#### [GIVEN TEXT]

========

P2P digital payments can be transferred in a matter of seconds, compared to at least one
business day for most banking systems. P2P outgoing and incoming transactions are far
more accessible, available with a mobile device anywhere there is a servicing agent. And
because there is far less infrastructure involved in a mobile payment system, transaction
costs – which are reflected in fees charged to customers – are significantly lower, generally
averaging 0.15 percent to 0.5 percent of the transaction value, compared with 5 percent or
more at most banks.
Business opportunity favours new entrants
An in-depth analysis by Asian Entrepreneur detailed the advantages enjoyed by new
entrants into the P2P digital payments space, which bodes well for entrepreneurs looking
at being a transactions agent as an additional income stream.
First, the advances in technology lowered startup costs for businesses in the financial
services industry by nearly a thousand times in the decade between 2000 and 2011, and
these costs continue to fall; lower costs for service providers and less complex processes
naturally mean greater ease of entry for prospective partner agents as well.

========

#### [CHALLENGE]
List every percentage that appears in the passage on P2P digital payments.

========

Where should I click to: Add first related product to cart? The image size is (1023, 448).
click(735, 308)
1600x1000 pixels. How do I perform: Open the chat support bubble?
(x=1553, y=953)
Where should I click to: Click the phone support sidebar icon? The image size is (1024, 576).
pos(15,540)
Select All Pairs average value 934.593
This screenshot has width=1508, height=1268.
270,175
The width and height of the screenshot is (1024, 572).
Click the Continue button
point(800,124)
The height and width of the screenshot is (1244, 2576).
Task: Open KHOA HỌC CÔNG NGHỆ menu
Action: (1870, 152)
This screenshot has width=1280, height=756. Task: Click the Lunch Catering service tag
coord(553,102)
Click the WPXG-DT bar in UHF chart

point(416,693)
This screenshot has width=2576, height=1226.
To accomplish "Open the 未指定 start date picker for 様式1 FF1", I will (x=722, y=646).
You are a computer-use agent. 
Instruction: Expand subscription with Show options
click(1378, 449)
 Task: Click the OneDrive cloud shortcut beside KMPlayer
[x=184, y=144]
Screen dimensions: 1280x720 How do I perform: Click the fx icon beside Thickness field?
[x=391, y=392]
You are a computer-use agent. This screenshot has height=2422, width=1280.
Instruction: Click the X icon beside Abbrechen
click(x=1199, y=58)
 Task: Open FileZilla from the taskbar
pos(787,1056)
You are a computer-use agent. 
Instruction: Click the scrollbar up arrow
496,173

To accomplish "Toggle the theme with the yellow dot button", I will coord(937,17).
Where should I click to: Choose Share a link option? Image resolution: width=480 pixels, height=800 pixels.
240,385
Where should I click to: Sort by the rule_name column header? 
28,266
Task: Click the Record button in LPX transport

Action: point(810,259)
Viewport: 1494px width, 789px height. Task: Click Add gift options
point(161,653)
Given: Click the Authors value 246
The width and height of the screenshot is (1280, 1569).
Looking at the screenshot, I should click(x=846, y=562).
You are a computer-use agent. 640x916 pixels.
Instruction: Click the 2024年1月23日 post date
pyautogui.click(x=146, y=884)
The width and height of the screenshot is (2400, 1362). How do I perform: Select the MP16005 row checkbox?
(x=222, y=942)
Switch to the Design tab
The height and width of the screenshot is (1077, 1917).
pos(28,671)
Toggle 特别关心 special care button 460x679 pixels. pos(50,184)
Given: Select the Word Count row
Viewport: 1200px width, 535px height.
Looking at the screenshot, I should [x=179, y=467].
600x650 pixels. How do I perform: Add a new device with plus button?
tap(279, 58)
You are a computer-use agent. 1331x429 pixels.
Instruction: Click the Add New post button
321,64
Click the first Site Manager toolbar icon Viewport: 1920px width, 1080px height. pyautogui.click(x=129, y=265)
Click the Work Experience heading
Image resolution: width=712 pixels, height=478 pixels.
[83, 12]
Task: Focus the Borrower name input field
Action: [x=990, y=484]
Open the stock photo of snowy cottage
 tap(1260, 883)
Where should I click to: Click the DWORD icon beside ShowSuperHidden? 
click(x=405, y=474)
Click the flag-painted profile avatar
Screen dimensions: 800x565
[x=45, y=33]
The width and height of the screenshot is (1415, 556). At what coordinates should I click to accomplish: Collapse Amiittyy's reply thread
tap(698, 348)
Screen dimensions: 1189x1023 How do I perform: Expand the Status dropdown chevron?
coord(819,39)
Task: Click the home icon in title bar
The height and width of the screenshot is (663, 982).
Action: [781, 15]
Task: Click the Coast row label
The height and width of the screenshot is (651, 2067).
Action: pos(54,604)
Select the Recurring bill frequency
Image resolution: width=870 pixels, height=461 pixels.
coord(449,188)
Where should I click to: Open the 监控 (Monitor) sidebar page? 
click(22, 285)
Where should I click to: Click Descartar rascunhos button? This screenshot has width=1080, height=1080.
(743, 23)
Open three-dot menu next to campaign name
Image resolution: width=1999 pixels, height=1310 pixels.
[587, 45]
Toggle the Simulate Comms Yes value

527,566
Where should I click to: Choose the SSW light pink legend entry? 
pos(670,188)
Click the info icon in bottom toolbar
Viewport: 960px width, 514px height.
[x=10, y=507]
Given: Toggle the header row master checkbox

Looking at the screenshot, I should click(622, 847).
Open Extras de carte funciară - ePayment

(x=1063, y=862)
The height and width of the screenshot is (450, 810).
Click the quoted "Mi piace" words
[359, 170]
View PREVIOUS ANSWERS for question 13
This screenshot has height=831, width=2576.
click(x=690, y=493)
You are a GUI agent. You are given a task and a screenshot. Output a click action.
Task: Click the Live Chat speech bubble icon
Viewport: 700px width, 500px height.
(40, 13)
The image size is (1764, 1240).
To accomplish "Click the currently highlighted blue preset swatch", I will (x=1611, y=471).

========

#### [EXERCISE SOLUTION]
0.15 percent, 0.5 percent, 5 percent